On a recent stay, we used the streetcar to go from Julia Street to the Cafe du Monde at the foot of Jackson Square. The beignet is a French variant of a doughnut, served hot and covered in powdered sugar, and Cafe du Monde is where to get one.

The French heritage of New Orleans and its position on the Gulf Coast have created a unique cuisine. The city’s fine dining scene includes French Quarter favorites Antoine’s, Arnaud’s and Galatoire’s. We chose Arnaud’s for its jazz brunch and enjoyed a tableside serenade by a jazz trio.

For oysters — a New Orleans specialty — we bypassed the always mobbed Acme Oyster House in favor of the Royal House Oyster Bar, where couples can share a narrow table on the second-floor balcony with a view of the street.

There’s no shortage of people willing to show you around New Orleans. There are swamp tours, cemetery tours, Voodoo tours and carriage tours.

Our family of four spent two hours with a guide from Free Tours by Foot and wound up tipping $100, although the ground rules didn’t obligate us to pay a dime.

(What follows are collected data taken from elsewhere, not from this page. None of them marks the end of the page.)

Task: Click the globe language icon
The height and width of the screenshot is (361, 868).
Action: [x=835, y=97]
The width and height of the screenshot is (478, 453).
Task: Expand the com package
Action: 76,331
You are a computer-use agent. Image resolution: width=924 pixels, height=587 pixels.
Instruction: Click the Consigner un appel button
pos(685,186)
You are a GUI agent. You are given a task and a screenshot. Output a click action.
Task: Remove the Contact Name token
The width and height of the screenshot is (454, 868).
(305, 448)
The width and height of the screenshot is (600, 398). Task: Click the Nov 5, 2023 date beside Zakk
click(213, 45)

The guide gave us a curated list of music venues on Frenchmen Street where patrons under 21 are admitted (Maison is one).

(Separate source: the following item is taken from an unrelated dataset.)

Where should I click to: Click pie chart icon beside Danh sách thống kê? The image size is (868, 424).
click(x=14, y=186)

Located in the Marigny district, a couple of blocks downriver from the Quarter, Frenchmen Street is the city’s axis of live music, lined with clubs featuring jazz, blues, funk and zydeco. Although like much of the city it is a bit shabby, I would put this street on my must-do list, along with Preservation Hall, the French Quarter shrine featuring septuagenarian musicians playing ’20s jazz the way Louis Armstrong might.

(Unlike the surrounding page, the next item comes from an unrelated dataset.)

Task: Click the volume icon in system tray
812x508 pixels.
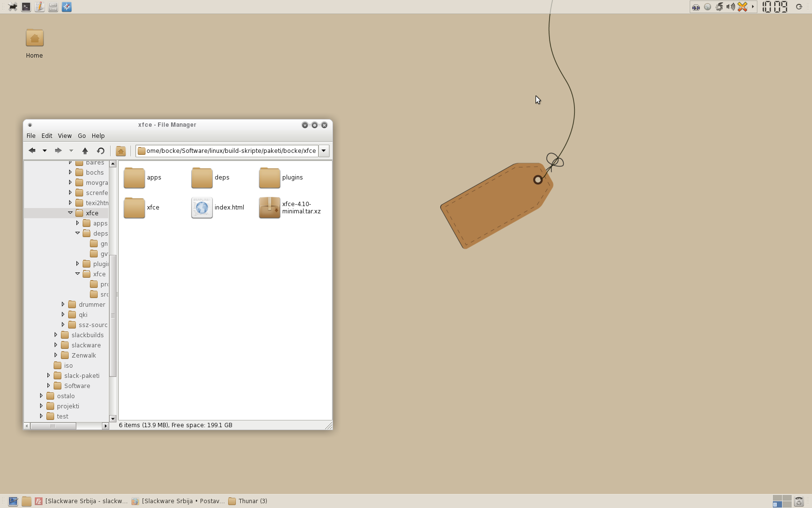Action: click(730, 7)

If you only have a few hours before or after a cruise, head to the corner of Royal and St. Peter streets where there’s always a solid group playing for tips.

A New Orleans attraction that will take more time than you’ve got is the National WWII Museum. The history of the war is presented in various ways, one of which is a life-size version of the interior of the submarine Tang with its final voyage and sinking re-created.

A Boeing-sponsored pavilion creatively displays a half-dozen aircraft from the conflict including My Gal Sal, a B-17 Flying Fortress bomber.

The WWII museum is in New Orleans’ Warehouse District, which, in addition to offering the closest hotels to the cruise terminal, has its own restaurant and nightlife scene.

It’s also bisected by St. Charles Street, with its 1920s-era streetcar, and it’s within easy walking distance of the Harrah’s Casino.

There are some significant developments in New Orleans cruises this year. The 4,000-passenger Norwegian Breakaway becomes the largest ship to regularly sail there starting in November. Also in November, Royal Caribbean International is returning to the port with the Vision of the Seas.

The city’s 300th birthday is as good an excuse as any to go.